16
Apr
2008

Filed under: django, geography, location

6 comments

Django geography hacks

If you need to handle some basic geography in your Django application, but can't or don't want to use GeoDjango, here are some quick hacks to accomplish simple geocoding and distance calculations.

When I set out to add these to my app, I looked around for something already written, and of course found GeoDjango, which incorporates tons of GIS functions. But it's its own Django branch, with a hefty list of prerequisite software. It looks great for serious GIS projects, but it was more than I wanted to take on for this. Fortunately, I found a lighter alternative, geopy, which was just what I was after.

First, I had to geocode my locations, finding their latitude and longitude using addresses or postal codes. Google and Yahoo! have mapping APIs with excellent geocoding, but you're only allowed to use their geocoding data to display their maps. Fortunately, geopy supports a number of other geocoding services with better terms. I'll use geocoder.us, which is free for non-commercial use and very reasonable otherwise.

Once you have coordinates, geopy gives you a number of accurate, easy methods to calculate distance. So, on to integrating it into your Django model. Here's an example:

from django.db import models
from django.contrib.localflavor.us.us_states import STATE_CHOICES

import geopy.distance
from geopy import geocoders

class LocationManager(models.Manager):
  def __init__(self):
    super(LocationManager, self).__init__()

  def near(self, latitude=None, longitude=None, distance=None):
    if not (latitude and longitude and distance):
      return []

    queryset = super(LocationManager, self).get_query_set()

    # prune down the set of all locations to something we can quickly check precisely
    rough_distance = geopy.distance.arc_degrees(arcminutes=geopy.distance.nm(miles=distance)) * 2
    queryset = queryset.filter(
          latitude__range=(latitude - rough_distance, latitude + rough_distance), 
          longitude__range=(longitude - rough_distance, longitude + rough_distance)
          )

    locations = []
    for location in queryset:
      if location.latitude and location.longitude:
        exact_distance = geopy.distance.distance(
                  (latitude, longitude),
                  (location.latitude, location.longitude)
                  )
        exact_distance.calculate()
        if exact_distance.miles <= distance:
          locations.append(location)

    queryset = queryset.filter(id__in=[l.id for l in locations])
    return queryset

class Location(models.Model):
  objects = LocationManager()
  name = models.CharField(max_length=100)
  address = models.TextField()
  city = models.CharField(max_length=100)
  state = models.USStateField(choices=STATE_CHOICES)
  zipcode = models.CharField(max_length=10)
  latitude = models.FloatField(blank=True, null=True)
  longitude = models.FloatField(blank=True, null=True)

  def save(self):
    if not (self.latitude and self.longitude):
      geocoder = geocoders.GeocoderDotUS()

      geocoding_results = None

      if self.address:
        # try the full address
        query = '%(address)s, %(city)s, %(state)s %(zipcode)s' % self.__dict__
        geocoding_results = list(geocoder.geocode(query, exactly_one=False))

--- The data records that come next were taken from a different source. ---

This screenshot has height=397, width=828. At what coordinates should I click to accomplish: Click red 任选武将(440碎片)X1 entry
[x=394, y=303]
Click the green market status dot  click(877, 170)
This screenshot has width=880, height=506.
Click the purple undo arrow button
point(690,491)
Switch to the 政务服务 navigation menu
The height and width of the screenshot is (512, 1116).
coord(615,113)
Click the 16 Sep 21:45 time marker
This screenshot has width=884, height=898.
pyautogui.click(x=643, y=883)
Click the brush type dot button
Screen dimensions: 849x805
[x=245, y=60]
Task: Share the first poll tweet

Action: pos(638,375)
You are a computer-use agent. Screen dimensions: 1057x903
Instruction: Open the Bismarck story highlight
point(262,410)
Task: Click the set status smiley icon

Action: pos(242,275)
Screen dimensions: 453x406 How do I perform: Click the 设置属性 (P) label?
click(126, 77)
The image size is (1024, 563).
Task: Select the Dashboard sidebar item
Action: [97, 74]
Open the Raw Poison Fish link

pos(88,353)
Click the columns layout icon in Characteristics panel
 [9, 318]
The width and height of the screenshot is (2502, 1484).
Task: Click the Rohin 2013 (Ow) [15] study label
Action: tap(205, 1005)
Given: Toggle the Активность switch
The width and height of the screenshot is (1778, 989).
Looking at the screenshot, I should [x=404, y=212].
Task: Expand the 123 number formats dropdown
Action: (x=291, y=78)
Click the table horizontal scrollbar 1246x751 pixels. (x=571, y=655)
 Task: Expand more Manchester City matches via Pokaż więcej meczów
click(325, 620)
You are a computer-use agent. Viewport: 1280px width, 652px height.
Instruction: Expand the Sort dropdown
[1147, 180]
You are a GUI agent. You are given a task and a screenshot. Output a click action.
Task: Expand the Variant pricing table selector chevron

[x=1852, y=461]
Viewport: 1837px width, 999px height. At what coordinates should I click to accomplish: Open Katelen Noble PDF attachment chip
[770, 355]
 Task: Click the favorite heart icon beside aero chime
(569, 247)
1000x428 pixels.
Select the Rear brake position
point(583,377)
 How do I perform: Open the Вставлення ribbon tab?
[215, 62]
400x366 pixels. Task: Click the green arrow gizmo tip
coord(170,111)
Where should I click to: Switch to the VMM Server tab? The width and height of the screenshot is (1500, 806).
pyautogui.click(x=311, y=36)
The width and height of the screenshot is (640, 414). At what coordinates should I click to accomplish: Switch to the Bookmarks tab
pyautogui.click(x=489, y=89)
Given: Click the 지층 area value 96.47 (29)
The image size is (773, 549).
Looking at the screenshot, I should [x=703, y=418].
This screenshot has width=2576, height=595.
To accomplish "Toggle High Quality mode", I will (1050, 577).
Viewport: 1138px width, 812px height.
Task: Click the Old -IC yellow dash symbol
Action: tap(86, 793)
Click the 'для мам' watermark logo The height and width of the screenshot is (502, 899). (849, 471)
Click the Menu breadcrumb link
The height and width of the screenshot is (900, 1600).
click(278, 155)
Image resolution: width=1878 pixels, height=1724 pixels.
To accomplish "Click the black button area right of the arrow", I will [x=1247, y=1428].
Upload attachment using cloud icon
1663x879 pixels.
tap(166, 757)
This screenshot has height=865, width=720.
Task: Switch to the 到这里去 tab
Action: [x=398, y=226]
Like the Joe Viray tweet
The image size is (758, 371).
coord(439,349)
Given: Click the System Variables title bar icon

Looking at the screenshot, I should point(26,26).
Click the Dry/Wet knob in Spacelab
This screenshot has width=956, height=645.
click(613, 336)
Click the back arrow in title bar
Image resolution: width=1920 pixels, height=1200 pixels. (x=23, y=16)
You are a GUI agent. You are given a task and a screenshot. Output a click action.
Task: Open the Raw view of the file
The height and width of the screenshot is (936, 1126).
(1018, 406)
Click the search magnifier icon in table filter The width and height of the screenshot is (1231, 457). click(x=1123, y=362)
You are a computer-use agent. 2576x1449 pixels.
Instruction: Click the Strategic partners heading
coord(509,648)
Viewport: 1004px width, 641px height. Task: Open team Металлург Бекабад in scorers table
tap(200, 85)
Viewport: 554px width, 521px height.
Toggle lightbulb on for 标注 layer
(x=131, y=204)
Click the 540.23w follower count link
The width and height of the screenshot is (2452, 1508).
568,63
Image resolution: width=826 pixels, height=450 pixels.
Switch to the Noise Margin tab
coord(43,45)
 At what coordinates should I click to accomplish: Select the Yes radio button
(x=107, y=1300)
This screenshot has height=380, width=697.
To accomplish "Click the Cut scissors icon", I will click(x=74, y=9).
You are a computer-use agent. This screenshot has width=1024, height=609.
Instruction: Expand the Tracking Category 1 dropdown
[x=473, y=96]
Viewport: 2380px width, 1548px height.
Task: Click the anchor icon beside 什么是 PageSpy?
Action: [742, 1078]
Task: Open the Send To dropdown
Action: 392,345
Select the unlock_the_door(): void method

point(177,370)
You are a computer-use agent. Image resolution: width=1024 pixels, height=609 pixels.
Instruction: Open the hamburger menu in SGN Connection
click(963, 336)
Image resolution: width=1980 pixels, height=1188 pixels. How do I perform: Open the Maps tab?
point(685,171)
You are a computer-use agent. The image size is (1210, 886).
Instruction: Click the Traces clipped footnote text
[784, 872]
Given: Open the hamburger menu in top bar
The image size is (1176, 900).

      # then just city/state/zip
      if not geocoding_results and self.city:
        query = '%(city)s, %(state)s %(zipcode)s' % self.__dict__
        geocoding_results = list(geocoder.geocode(query, exactly_one=False))

      # and finally just zip
      if not geocoding_results and self.zipcode:
        query = '%(zipcode)s' % self.__dict__
        geocoding_results = list(geocoder.geocode(query, exactly_one=False))

      if geocoding_results:
        place, (latitude, longitude) = geocoding_results[0]
        self.latitude = latitude
        self.longitude = longitude
    super(Location, self).save()

Let's work backwards. The fields of the Location class are straightforward (if you're in the U.S., of course; otherwise replace state and zipcode). The geocoding is also pretty obvious: use the most precise address information available to obtain the Location's coordinates. It's worth experimenting with the different geocoders geopy supports to see which works best for you.

On to distance calculation. The LocationManager class has a utility method, near, which given a point's latitude and longitude and a maximum distance, returns all the locations within that distance of the point. I'm using the default method, the Vincenty distance. You could use one of geopy's other methods, like great circle distance. Other things you might want to change:

  • On the assumption that there will be a lot of Locations in the database, I'm doing some crude winnowing of Locations before performing the precise calculations; in my testing so far this provides acceptable performance with over a million locations. If that's not necessary for your dataset, it can be easily removed.
  • You can easily work with kilometers instead of miles, but again, this app is only going to be used in the U.S.

Now that we have geocoded locations and a way to determine which are within a given distance of a certain point, here's how you might use them. Say you have another Model called Activity, which has a ForeignKey link to Location. The user is looking for activities near his ZIP code, which you also have modeled with latitude and longitude. You could do something like this in your search view:

if zipcode:
  zc = ZipCode.objects.get(zipcode=zipcode)
  if distance:
    distance=int(distance)
    nearby_locations = Location.objects.near(zc.latitude, zc.longitude, distance)
    activities = Activity.objects.filter(location__in=nearby_locations)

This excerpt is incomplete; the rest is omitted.